Winthrop’s views on the workings of Providence would hardly pass contemporary muster. In 1634, after disease had ravaged the Indian tribes surrounding the colony, he wrote a friend in England, “But for the natives in these parts, God hath so pursued them, as for 300 miles space the greatest part of them are swept away by smallpox which still continues among them. So as God hath thereby cleared our title to this place, those who remain in these parts, being in all not 50, have put themselves under our protection.”

This view of America as a land ordained by God to be free was called Federal Theology, and reached its highest expression in the works of Ipswich, Massachusetts, preacher John Wise. In 1710 he discussed the nature of just civil government, asserting that “every man must be acknowledged equal to every man,” and “the end of all good government is to cultivate humanity and promote the happiness of all and the good of every man in all his rights, his life, liberty, estate, honor, and so forth.” His views had significant influence in prerevolutionary America, and even on the phrasing of the Declaration of Independence.

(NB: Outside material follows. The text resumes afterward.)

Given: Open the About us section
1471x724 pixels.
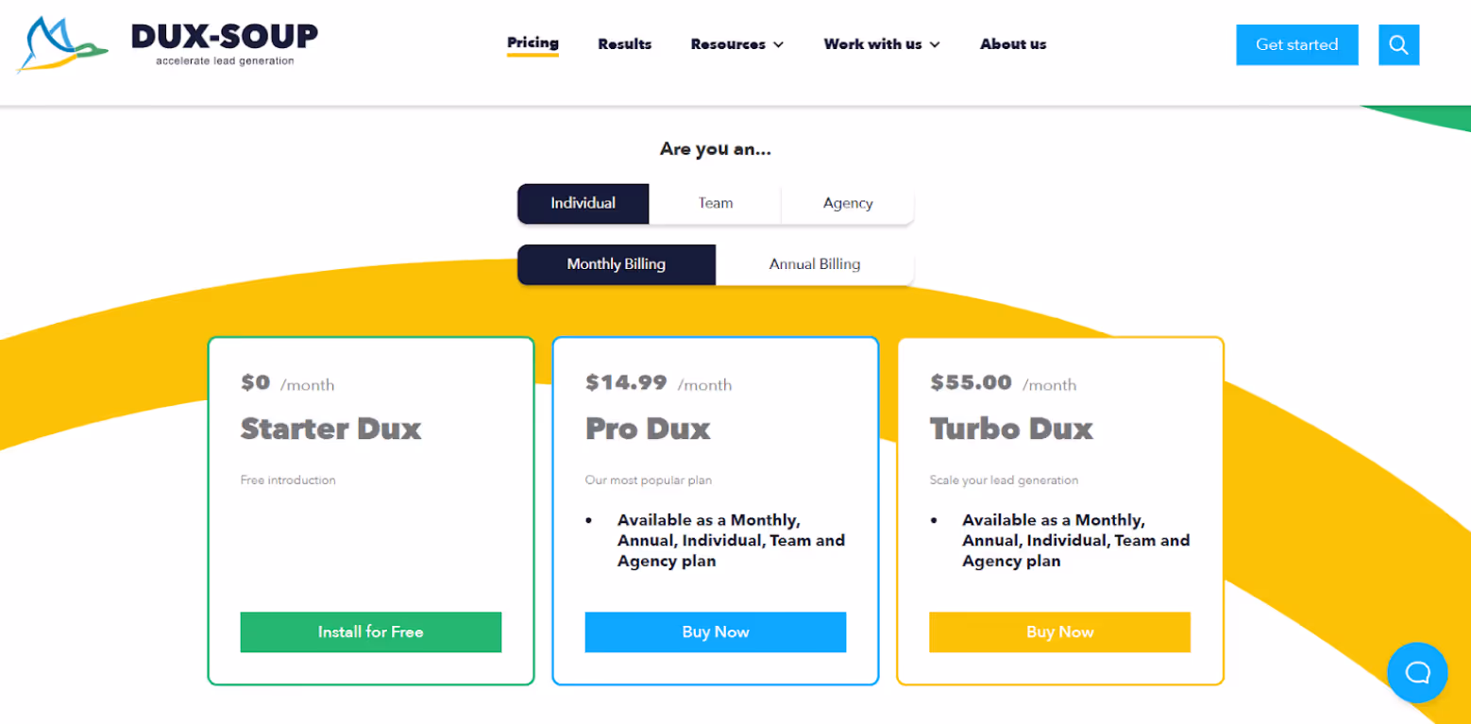Looking at the screenshot, I should pos(1012,43).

In his first inaugural address, George Washington also echoed the view that Americans were a chosen people:

The propitious smiles of Heaven can never be expected on a nation that disregards the eternal rules of order and right which Heaven itself has ordained, and since the preservation of the sacred fire of liberty and the destiny of the Republican model of government are justly considered as deeply, perhaps as finally, staked on the experiment entrusted to the hand of the American people.

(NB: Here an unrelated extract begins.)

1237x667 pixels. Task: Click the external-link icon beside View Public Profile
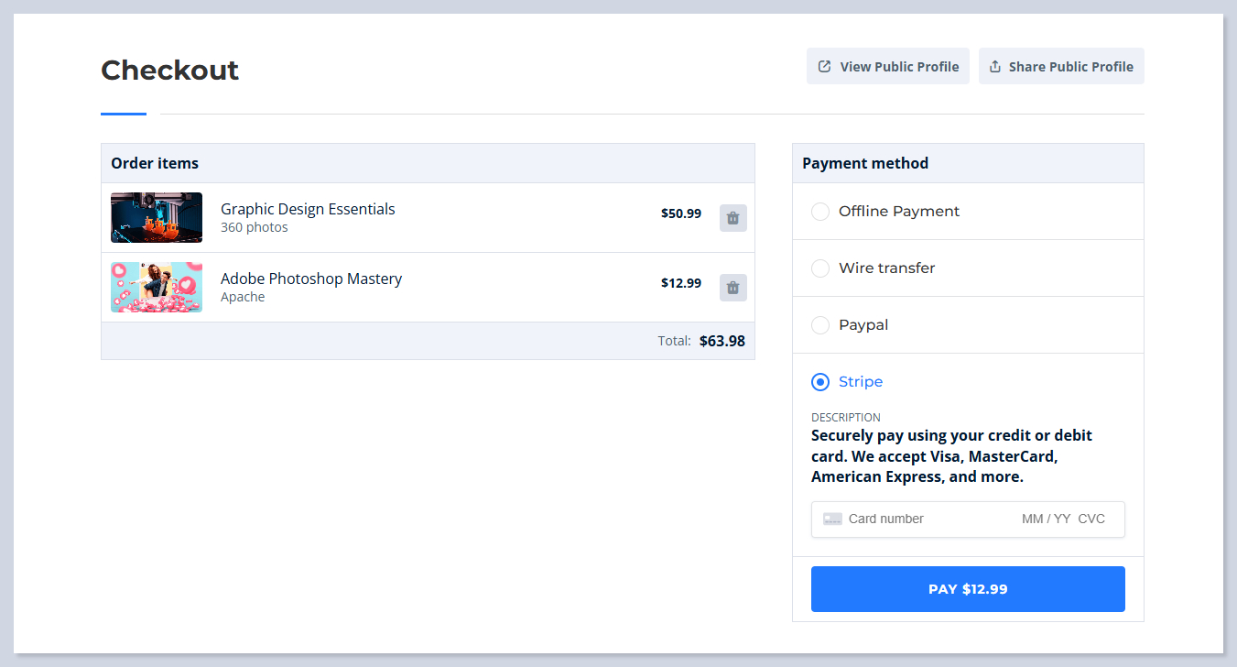pos(824,67)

European observers of the American scene noted this sense of being a chosen people. French political thinker Alexis de Tocqueville, after seeing the workings of American democracy in the 1830s, recorded that “for fifty years it has been impressed upon the inhabitants of the United States that they form the only religious, enlightened, and free people. They see that with them, up to the present, democratic institutions prosper, while meeting with failure in the rest of the world; they have then an immense opinion of themselves, and they are not far from believing that they form a species apart from the human race.” German philosopher Georg Wilhelm Friedrich Hegel concluded in 1831 that America is “the land of the future, where, in the ages that lie before us, the burden of the World’s History shall reveal itself.”